Avatar and Academics

3-dimensional timespace

A Golden Globe for best drama? Ouch. Most of my friends and colleagues will be disgusted. There is barely even a story in Avatar, because the re-presentation of the colonizing logic that elevates white men as heroic figures is left completely unproblematized.

I am not supposed to like Avatar. There are so many problems with it.  Really. And I did not enjoy watching much of it.  I winced, squirmed in my seat, felt bored, and was not even enthralled by the visual effects.  The three-dimensionality is pleasing at an aesthetic level, yes, and may deserve awards, but to consider Avatar drama is to cheapen the real human lives of actual indigenous peoples, women, environmental activists, and anyone else who applies their conscience to the experience of watching this film.

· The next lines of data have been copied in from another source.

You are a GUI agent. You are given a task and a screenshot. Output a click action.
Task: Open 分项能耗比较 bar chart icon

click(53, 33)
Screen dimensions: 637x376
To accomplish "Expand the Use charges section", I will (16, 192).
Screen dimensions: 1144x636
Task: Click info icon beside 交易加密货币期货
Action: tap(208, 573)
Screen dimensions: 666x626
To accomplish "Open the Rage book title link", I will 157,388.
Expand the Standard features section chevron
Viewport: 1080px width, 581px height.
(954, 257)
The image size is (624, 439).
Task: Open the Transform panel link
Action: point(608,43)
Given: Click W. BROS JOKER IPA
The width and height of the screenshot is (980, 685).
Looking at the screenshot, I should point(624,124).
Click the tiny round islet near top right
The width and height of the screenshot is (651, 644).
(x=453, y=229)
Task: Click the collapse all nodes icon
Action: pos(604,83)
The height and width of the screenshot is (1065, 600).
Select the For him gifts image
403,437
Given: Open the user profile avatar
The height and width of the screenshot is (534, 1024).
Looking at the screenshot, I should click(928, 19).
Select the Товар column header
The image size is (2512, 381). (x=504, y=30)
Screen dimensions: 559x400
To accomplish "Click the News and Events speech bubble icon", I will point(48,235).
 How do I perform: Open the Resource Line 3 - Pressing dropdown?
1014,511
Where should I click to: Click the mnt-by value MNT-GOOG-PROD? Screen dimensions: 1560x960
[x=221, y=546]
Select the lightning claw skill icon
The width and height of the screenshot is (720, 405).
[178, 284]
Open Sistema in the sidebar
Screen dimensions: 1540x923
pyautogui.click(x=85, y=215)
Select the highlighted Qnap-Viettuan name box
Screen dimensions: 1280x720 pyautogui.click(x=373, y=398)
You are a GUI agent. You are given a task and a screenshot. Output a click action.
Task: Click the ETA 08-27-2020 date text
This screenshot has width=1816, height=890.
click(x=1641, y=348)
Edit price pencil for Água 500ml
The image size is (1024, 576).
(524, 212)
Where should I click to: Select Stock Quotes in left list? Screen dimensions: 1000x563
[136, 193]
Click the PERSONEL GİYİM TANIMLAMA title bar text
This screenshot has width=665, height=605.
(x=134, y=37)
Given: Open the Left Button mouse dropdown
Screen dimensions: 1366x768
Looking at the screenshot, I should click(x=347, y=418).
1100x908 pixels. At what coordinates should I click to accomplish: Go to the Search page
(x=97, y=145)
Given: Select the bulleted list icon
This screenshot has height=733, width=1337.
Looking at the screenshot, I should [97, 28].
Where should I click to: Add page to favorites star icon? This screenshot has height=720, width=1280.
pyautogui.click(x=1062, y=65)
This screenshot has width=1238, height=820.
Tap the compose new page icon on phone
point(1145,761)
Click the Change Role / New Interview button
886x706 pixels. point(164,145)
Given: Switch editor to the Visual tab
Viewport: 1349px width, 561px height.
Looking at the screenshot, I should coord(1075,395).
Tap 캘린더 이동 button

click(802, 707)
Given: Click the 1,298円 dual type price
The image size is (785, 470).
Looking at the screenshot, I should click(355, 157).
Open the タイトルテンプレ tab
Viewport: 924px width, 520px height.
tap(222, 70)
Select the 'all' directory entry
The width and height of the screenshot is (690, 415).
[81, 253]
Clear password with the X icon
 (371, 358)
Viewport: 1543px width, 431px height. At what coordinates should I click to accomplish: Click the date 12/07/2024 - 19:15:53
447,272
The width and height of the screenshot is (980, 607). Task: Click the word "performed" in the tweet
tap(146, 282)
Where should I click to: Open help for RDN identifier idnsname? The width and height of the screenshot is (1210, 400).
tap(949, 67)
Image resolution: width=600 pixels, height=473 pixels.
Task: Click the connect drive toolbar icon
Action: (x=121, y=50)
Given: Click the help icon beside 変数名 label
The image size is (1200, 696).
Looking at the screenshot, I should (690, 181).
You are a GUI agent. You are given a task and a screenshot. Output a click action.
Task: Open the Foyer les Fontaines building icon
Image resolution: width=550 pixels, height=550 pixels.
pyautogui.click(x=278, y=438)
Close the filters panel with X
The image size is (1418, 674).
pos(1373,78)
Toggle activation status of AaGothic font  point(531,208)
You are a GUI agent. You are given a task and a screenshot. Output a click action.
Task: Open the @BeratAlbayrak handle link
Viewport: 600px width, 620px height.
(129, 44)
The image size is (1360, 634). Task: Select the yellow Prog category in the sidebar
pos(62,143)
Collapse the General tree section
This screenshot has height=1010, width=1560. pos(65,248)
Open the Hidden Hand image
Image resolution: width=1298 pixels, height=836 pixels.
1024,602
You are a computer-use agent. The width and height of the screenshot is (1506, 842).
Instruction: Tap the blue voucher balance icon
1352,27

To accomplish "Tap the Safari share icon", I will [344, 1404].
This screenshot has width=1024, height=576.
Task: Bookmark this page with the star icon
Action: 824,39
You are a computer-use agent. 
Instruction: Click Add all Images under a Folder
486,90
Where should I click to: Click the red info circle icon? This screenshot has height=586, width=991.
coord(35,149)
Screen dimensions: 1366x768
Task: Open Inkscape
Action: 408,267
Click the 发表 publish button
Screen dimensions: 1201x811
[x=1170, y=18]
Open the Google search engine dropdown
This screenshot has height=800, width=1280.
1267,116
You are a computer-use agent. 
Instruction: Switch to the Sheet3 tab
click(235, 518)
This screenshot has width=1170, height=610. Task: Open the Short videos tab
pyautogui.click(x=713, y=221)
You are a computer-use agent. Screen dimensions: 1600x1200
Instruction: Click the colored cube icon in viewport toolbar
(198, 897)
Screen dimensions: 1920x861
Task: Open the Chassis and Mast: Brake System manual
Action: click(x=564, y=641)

Drama involves, by definition, “serious subject matter…usually involving conflicts and emotions through action and dialogue.” As a buddy keeps reiterating, there was not a single surprise, no unexpected twist, no nod or wink of any kind from the director, actors, script-writers, camera-operators or graphic artists of Avatar to a socially-intelligent audience.

A Window upon Us?

The drama of Avatar is less about the movie itself than how it serves as a blank screen for viewers to project a firestorm of passionate support and cynical disdain. There is a principle of feedback usually applied to interpersonal communication: whatever someone tells us about ourselves is more informative about the feedback giver, a window upon their perception – such as what they value and what assumptions they use to interpret behavior – than it is about ourselves as the target of feedback. As social and cultural critics, many academics in the social sciences/humanities believe it is our job to pounce upon popular culture to try and dismantle what we see as ‘good’ or ‘bad’ in the public sphere. It does not matter if the object of analysis is classified as ‘high’ or ‘low’ art, was intended for our explicit consumption, or purports to promote or hide overt political intentions. The debate over Avatar, however, is dramatic because it complements the very dynamics critical analysis intends to combat.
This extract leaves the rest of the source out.